___ Records provided
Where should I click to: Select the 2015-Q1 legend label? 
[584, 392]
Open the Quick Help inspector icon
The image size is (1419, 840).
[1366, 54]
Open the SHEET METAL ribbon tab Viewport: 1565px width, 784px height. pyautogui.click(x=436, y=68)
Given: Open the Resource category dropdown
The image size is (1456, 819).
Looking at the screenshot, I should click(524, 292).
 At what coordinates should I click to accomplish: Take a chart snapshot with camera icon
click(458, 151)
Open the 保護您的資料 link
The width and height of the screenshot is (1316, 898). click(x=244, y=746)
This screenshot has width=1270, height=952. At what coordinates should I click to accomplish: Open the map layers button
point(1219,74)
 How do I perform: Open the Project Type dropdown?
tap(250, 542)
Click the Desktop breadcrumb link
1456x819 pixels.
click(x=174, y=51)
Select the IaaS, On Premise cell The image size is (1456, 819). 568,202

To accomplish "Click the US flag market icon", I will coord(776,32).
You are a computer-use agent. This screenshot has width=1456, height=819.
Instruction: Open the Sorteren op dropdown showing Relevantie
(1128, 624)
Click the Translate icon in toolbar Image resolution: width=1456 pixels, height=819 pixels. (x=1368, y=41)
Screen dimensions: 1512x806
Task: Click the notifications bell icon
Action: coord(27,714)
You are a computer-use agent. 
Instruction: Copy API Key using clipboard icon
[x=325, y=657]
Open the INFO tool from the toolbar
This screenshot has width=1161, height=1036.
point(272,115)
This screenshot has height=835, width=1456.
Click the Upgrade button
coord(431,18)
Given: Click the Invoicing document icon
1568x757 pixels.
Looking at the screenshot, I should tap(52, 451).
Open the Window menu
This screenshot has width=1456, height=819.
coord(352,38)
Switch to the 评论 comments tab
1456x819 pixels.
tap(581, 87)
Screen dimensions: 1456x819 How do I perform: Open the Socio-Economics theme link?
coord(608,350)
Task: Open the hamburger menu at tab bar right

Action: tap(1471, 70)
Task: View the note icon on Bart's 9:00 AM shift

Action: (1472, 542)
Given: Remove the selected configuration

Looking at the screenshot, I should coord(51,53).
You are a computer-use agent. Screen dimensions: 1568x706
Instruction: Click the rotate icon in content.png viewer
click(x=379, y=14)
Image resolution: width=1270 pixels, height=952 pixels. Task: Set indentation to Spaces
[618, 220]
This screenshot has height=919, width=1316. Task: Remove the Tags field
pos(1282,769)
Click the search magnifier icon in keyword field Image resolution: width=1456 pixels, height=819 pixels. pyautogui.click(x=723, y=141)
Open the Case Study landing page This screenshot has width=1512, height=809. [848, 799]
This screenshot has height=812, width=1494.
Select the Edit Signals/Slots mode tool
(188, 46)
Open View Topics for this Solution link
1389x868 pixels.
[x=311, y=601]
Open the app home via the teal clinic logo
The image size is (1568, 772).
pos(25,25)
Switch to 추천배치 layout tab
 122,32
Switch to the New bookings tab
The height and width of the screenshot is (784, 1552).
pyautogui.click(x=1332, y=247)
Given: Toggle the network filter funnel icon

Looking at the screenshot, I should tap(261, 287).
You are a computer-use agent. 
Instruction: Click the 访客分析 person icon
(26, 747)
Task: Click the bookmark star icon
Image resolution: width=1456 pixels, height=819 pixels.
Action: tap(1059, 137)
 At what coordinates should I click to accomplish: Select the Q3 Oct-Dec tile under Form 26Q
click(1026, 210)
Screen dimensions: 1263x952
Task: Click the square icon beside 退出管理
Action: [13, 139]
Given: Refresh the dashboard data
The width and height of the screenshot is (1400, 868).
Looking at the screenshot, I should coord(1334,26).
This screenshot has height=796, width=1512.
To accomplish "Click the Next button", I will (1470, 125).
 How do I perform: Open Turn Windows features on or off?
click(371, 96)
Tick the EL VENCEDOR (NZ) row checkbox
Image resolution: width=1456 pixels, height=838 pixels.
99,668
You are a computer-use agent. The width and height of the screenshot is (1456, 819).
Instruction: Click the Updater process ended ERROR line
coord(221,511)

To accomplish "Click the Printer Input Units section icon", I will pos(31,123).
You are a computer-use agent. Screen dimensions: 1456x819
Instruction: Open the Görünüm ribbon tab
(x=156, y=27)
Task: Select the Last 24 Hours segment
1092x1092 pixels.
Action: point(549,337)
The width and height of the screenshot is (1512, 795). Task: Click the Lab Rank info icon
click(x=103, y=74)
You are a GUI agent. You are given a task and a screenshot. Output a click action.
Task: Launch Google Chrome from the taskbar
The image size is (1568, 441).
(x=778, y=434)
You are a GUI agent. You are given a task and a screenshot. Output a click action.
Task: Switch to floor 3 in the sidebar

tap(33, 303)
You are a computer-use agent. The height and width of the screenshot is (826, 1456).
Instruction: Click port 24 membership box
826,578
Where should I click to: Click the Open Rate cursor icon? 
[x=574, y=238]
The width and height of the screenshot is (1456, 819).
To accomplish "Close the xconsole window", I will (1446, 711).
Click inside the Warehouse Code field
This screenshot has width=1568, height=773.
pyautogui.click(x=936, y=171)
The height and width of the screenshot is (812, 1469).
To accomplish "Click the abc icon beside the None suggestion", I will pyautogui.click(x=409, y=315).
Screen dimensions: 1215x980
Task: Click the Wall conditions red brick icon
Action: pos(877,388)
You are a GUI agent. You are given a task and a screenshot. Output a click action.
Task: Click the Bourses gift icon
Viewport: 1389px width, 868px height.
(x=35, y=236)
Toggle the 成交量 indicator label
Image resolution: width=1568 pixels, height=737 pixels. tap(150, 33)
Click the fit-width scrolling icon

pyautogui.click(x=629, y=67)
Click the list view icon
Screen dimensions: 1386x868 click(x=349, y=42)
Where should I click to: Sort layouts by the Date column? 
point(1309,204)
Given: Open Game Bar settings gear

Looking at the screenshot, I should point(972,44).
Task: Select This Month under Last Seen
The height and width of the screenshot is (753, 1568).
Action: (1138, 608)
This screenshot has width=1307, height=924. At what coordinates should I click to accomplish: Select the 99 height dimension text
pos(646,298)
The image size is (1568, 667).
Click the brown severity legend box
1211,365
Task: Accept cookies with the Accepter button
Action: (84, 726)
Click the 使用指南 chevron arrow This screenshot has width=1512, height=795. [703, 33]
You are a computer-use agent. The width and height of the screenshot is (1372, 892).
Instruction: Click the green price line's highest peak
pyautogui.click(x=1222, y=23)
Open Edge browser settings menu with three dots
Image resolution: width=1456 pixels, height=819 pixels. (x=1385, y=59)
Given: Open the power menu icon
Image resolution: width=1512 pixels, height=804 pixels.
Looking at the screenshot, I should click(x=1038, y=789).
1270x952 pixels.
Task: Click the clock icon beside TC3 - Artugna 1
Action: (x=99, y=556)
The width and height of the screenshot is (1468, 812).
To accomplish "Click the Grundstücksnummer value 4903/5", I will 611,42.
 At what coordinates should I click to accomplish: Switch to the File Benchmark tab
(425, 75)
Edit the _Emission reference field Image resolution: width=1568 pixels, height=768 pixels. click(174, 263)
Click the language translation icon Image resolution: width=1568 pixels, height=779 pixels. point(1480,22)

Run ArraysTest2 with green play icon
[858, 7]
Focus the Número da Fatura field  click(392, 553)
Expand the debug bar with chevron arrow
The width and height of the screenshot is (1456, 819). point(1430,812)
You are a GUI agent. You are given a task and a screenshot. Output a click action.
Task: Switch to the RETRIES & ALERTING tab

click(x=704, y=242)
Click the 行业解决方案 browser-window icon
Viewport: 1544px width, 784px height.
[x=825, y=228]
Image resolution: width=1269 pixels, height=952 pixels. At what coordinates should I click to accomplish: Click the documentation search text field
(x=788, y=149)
______
* **What is required**:
For the string "computer", search the preceding data and copy every line that includes it.

* **Finished exercise**:
You are a computer-use agent. This screenshot has width=1456, height=819.
You are a computer-use agent. 
You are a computer-use agent. Screen dimensions: 1568x706
You are a computer-use agent. 
You are a computer-use agent. The width and height of the screenshot is (1456, 819).
You are a computer-use agent. Screen dimensions: 1456x819
You are a computer-use agent. The height and width of the screenshot is (826, 1456).
You are a computer-use agent. The width and height of the screenshot is (1372, 892).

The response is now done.